Sunday, May 31, 2009


Love me, love my feline © Duncan Graham 2009

Memo Indonesian women: So you think it would be cool to hook a Westerner? Make sure you first check his passion for pets, or your catch could turn into a catastrophe,

Successful inter-cultural relationships demand understanding, tolerance and patience in spades. These factors feature in mono-cultural marriages, though by comparison they have a walk-on role, they’re not the starring characters in the daily dramas of domesticity.

All the clutter of culture, from washing the dishes (Indonesians do this plate-by-plate in cold running water, Westerners in a sink of hot water), to the way the WC is used (no details required), can quickly eclipse the honeymoon.

But these are all hiccups compared to his and her attitudes to pets. Particularly cats.

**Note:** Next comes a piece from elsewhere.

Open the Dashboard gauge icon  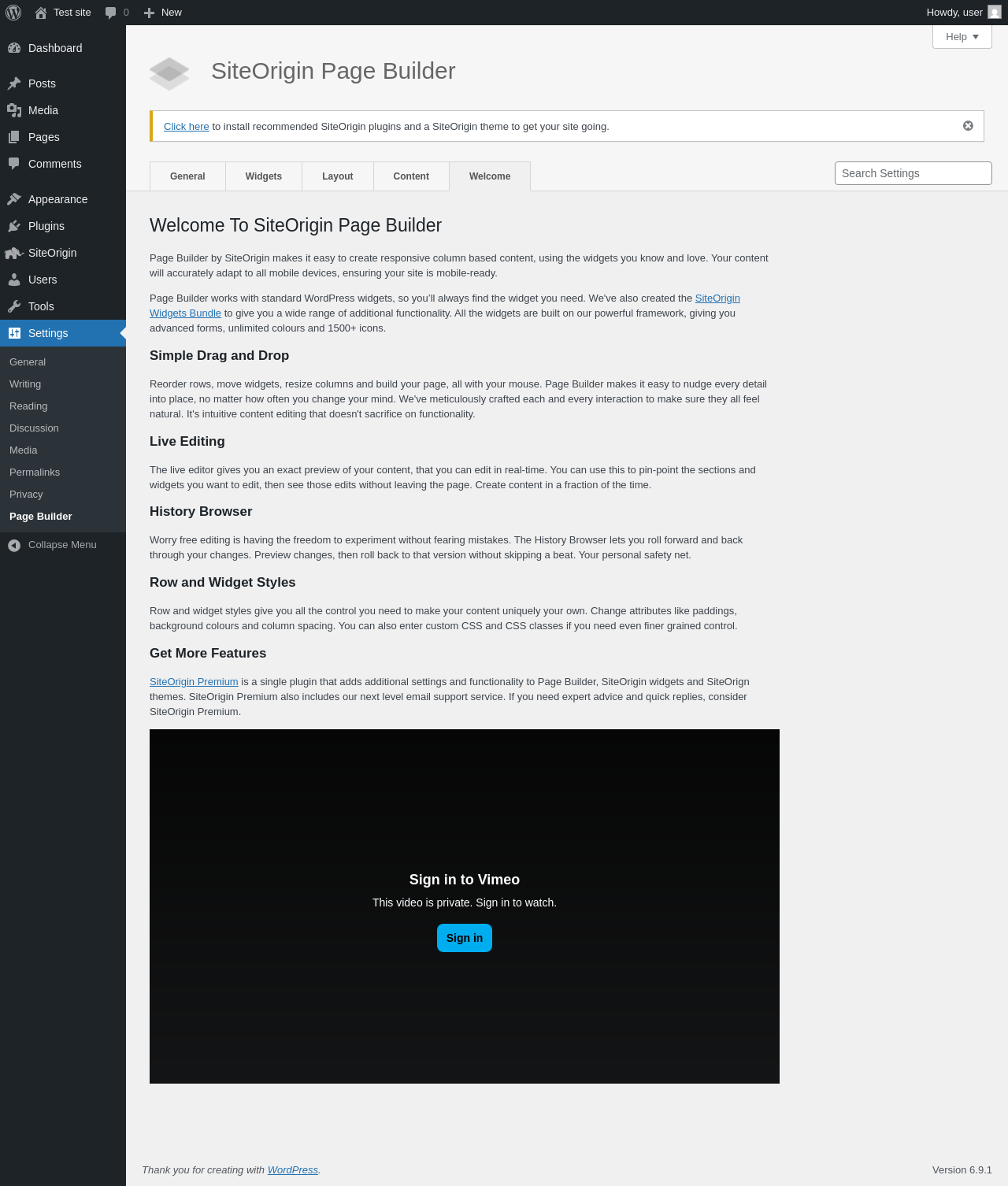point(14,48)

Unless these issues are resolved early in the mating game the results can be cataclysmic. Sharing your partner with a puss can be the catalyst for a critical marriage moment. When he says: ‘Love you, pet’, who’s he addressing?

Cats have no status in Indonesia. There’s a score or more of scrawny crinkle-tail strays in our street in Malang and none seem to have a home, though some kind folk put out their scraps to keep the animals alive.

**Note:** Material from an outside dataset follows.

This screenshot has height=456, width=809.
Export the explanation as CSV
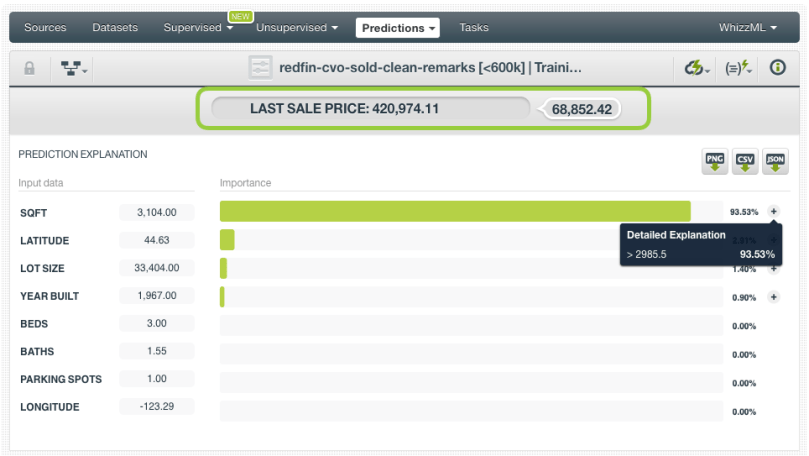[x=745, y=162]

Others put out poison to try and get some peace from the caterwauling while unsterilized toms cruise for queens. One Tom Cruise, seeking sanctuary in a house with a foreigner, perished in the roof. It took weeks to get the stench out of the house, and several layers of paint to cover the ceiling stains.

In the West cats are pampered pussies. Harm a cat and the law gets its claws out. Catricide is an imprisoning offence.

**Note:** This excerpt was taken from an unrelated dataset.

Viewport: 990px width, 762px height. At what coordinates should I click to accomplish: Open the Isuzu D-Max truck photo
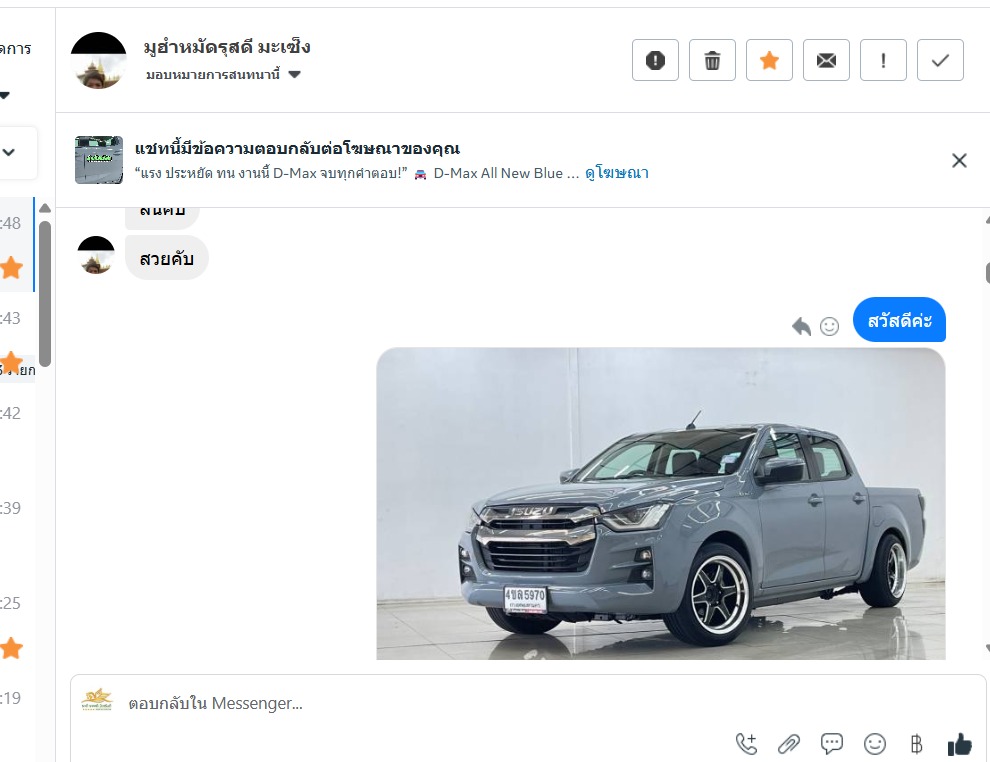click(x=660, y=503)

If your neighbor buys a Mercedes you can be sure he or she is a veterinary surgeon, not a property developer or merchant banker. You can even get acupuncture for your pet.

Cats’ culinary needs are promoted on TV commercials with the hype and style of shampoo ads in Indonesia: ‘Added vitamins and factor X19 keep fur bright.”

Large sections of Western supermarket aisles (catwalks?), equal to the amount of space given to rice in an Indonesian shop, are dedicated to pussy products. These come in colored packaging with prices to match, and include hygienic kitty litter, collars with bells (so you can bell the cat despite Aesop’s fable), medication to cure every known condition, bedding and baskets, even jewellery.

These goods are all listed in a catalogue.

The latest gizmo is an electronic door that can only be opened by a cat with an implanted microchip. This restricts all but the owner getting access to the house and prevents strays coming in to watch an Andrew Lloyd Webber musical on TV or reading T S Eliot. The cat, of course, owns the house; the humans are only the occupiers.

The religious in Indonesia display holy book verses on their walls, little catechisms encouraging the Almighty to bless the building. Australians favor epigrams like: ‘A house is not a home without a cat.’ The Portuguese put it more bluntly: ‘A person who doesn’t have a cat is a scoundrel’.

Indonesian women who like to think they are the real ibu rumah tangga (boss of the household) seem to have problems with this arrangement beloved by bule (foreigners). Some wives get so worked up they turn catatonic. Others just become catty.

They imagine cats (the cleanest of God’s creatures) bring awful diseases into the house. Like cataracts and catarrh.

It’s true some breeds tend to shed hairs, claw carpets, clamber up curtains, vomit hair balls, steal the fillet steak while you’re answering the phone during dinner and bring headless rodents into the lounge as trophies to impress guests. However these are minor matters when compared to the benefits from being owned by a cat with charisma.

These include keeping the bed warm (better than an electric blanket, just purrfect), having someone to share your meal when you’re missing the missus, and playing with the mouse and pawing the keyboard when you’re lost for words.